The archival collections at The Wittliff support original research, not only in literature, photography, music, and film, but also in broader scholarly disciplines such as history and various social sciences. To help facilitate connections between students, faculty, and Wittliff resources, we’ve compiled a list of calls for papers for academic conferences, edited volumes, and journal issues. These opportunities offer a way to publish, connect with peers, and contribute to the broader scholarly conversation in your field. After each call, we've offered some linked collections as starting points for exploring the topics, but the possibilities are endless! If you have any questions or need research assistance, please contact Lead Archivist, Katie Salzmann, or use our research assistance form.

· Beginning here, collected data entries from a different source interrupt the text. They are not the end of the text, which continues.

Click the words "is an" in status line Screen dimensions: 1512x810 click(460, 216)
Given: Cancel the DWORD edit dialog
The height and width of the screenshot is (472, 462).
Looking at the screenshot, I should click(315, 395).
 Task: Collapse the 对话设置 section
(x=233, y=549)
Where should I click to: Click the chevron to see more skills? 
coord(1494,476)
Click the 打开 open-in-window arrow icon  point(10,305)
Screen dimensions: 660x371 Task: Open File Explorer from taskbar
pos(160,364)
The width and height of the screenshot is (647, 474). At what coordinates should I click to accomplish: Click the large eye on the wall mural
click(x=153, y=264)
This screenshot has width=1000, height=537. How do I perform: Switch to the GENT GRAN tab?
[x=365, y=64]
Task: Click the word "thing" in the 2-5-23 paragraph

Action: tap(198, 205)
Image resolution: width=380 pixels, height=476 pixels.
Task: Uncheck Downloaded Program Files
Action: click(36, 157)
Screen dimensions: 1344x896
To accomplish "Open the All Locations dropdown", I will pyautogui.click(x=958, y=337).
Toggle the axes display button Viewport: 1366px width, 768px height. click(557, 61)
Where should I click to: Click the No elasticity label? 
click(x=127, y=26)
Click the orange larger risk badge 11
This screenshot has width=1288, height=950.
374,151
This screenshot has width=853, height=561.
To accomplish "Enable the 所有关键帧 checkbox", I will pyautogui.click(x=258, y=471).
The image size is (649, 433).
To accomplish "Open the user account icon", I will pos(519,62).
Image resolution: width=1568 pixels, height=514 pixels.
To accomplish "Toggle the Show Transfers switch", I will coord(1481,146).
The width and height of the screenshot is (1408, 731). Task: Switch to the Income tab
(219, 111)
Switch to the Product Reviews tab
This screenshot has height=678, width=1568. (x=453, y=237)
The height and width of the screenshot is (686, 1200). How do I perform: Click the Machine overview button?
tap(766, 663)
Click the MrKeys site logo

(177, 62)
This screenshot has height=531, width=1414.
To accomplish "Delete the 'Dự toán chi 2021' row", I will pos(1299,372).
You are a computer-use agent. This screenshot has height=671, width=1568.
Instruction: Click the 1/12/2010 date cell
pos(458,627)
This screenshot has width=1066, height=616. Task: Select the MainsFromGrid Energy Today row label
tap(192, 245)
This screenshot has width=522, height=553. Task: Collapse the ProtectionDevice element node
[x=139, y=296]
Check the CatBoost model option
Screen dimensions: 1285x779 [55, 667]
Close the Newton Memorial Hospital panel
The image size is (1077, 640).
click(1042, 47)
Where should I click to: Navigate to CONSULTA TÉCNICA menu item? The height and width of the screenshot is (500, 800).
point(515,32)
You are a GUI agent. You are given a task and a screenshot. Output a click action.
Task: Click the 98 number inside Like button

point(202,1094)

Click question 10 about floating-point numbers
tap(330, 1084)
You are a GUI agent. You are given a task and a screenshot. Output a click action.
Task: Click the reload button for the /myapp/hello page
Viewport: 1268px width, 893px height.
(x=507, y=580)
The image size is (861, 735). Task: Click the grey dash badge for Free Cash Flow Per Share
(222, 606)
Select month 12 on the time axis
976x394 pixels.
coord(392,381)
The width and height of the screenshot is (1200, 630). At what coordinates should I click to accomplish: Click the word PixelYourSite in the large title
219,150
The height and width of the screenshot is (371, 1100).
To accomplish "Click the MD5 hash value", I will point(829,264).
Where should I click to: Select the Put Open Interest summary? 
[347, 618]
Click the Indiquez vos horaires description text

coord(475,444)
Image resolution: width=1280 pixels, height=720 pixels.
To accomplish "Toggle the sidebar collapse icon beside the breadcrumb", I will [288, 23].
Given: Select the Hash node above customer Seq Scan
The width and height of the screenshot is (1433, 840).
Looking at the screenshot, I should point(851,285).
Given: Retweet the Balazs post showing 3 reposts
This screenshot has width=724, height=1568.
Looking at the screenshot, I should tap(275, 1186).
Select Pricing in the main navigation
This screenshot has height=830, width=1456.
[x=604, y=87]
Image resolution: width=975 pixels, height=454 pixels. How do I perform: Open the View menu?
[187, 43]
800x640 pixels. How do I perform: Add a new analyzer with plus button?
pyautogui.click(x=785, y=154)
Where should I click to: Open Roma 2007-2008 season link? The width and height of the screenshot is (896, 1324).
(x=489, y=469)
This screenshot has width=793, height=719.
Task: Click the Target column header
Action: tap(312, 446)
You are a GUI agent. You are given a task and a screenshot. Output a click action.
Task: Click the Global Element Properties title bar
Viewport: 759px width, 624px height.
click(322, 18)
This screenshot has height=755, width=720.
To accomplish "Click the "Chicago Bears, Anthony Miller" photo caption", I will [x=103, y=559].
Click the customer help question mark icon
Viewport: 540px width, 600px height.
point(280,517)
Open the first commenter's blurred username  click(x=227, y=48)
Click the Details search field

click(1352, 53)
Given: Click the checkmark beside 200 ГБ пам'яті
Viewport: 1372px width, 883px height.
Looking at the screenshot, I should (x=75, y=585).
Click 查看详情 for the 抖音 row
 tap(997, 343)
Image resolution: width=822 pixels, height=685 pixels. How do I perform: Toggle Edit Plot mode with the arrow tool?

Full project descriptions are available by clicking on the links
The Cormac McCarthy Journal
Articles | Submission deadline: open
The Cormac McCarthy Journal welcomes article-length manuscripts, no longer than 9,000 words, on themes and issues pertinent to the writings and literary environment of Cormac McCarthy.
Select Wittliff resources: Cormac McCarthy Papers (plus many ancillary collections)
American Gothic Studies Journal
Articles | Submission deadline: open
The Society for the Study of the American Gothic (SSAG) was established in 2023 to promote and advance the study of the American Gothic through research, teaching, and publication. It is the goal of the Society to strengthen relations among persons and institutions both in the United States and internationally who are undertaking such studies, and to broaden knowledge among the general public about the American Gothic in its many forms.
Select Wittliff resources: Joe Lansdale Papers | Cormac McCarthy Papers
The Future is Past: Rethinking Dystopia in Contemporary Film and Literature
Paper | Submission deadline: October 2, 2025
For the its annual meeting (Montréal, February 2-March 1, 2026) the American Comparative Literature Association (ACLA) is interested in papers for the panel: The Future is Past: Rethinking Dystopia in Contemporary Film and Literature that explore: What does recent dystopic fiction and cinema tell us about our existence today and in the near future? If dystopia does not work as a warning but functions merely as a mourning, what is its new telos? What is represented in this new bad space, and what is silenced or excluded?
Select Wittliff resources: Cormac McCarthy Papers (The Road)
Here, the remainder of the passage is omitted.